**Provided records**
==============================

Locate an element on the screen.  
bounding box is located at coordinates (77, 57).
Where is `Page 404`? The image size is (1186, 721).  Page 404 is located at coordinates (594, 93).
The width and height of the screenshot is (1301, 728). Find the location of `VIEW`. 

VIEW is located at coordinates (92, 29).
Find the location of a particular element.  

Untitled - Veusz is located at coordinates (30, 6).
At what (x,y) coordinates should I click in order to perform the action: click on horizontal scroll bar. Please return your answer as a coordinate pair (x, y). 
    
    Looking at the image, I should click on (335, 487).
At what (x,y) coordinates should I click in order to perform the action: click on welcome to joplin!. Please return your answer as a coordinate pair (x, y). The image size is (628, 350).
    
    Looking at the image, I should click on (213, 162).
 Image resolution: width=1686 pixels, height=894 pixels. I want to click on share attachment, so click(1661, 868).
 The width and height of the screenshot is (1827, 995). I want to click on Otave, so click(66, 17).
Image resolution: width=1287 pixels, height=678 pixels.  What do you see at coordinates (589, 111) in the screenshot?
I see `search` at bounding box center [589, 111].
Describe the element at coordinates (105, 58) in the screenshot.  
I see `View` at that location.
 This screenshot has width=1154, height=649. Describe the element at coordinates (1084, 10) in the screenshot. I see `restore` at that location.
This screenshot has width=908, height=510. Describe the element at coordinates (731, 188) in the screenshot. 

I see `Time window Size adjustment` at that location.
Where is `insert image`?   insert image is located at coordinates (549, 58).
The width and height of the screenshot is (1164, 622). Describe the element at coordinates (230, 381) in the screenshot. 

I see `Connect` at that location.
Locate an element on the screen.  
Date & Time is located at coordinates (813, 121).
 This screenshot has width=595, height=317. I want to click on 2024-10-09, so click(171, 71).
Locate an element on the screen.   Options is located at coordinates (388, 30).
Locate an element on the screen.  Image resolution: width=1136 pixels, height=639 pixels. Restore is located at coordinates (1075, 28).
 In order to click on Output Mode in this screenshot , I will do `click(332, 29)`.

==============================

**Exercise brief**
Copy out all of the material above word for word.

**Answer to this problem**
Locate an element on the screen.  
bounding box is located at coordinates (77, 57).
Where is `Page 404`? The image size is (1186, 721).  Page 404 is located at coordinates (594, 93).
The width and height of the screenshot is (1301, 728). Find the location of `VIEW`. 

VIEW is located at coordinates (92, 29).
Find the location of a particular element.  

Untitled - Veusz is located at coordinates (30, 6).
At what (x,y) coordinates should I click in order to perform the action: click on horizontal scroll bar. Please return your answer as a coordinate pair (x, y). 
    
    Looking at the image, I should click on (335, 487).
At what (x,y) coordinates should I click in order to perform the action: click on welcome to joplin!. Please return your answer as a coordinate pair (x, y). The image size is (628, 350).
    
    Looking at the image, I should click on (213, 162).
 Image resolution: width=1686 pixels, height=894 pixels. I want to click on share attachment, so click(1661, 868).
 The width and height of the screenshot is (1827, 995). I want to click on Otave, so click(66, 17).
Image resolution: width=1287 pixels, height=678 pixels.  What do you see at coordinates (589, 111) in the screenshot?
I see `search` at bounding box center [589, 111].
Describe the element at coordinates (105, 58) in the screenshot.  
I see `View` at that location.
 This screenshot has width=1154, height=649. Describe the element at coordinates (1084, 10) in the screenshot. I see `restore` at that location.
This screenshot has width=908, height=510. Describe the element at coordinates (731, 188) in the screenshot. 

I see `Time window Size adjustment` at that location.
Where is `insert image`?   insert image is located at coordinates (549, 58).
The width and height of the screenshot is (1164, 622). Describe the element at coordinates (230, 381) in the screenshot. 

I see `Connect` at that location.
Locate an element on the screen.  
Date & Time is located at coordinates (813, 121).
 This screenshot has width=595, height=317. I want to click on 2024-10-09, so click(171, 71).
Locate an element on the screen.   Options is located at coordinates (388, 30).
Locate an element on the screen.  Image resolution: width=1136 pixels, height=639 pixels. Restore is located at coordinates (1075, 28).
 In order to click on Output Mode in this screenshot , I will do `click(332, 29)`.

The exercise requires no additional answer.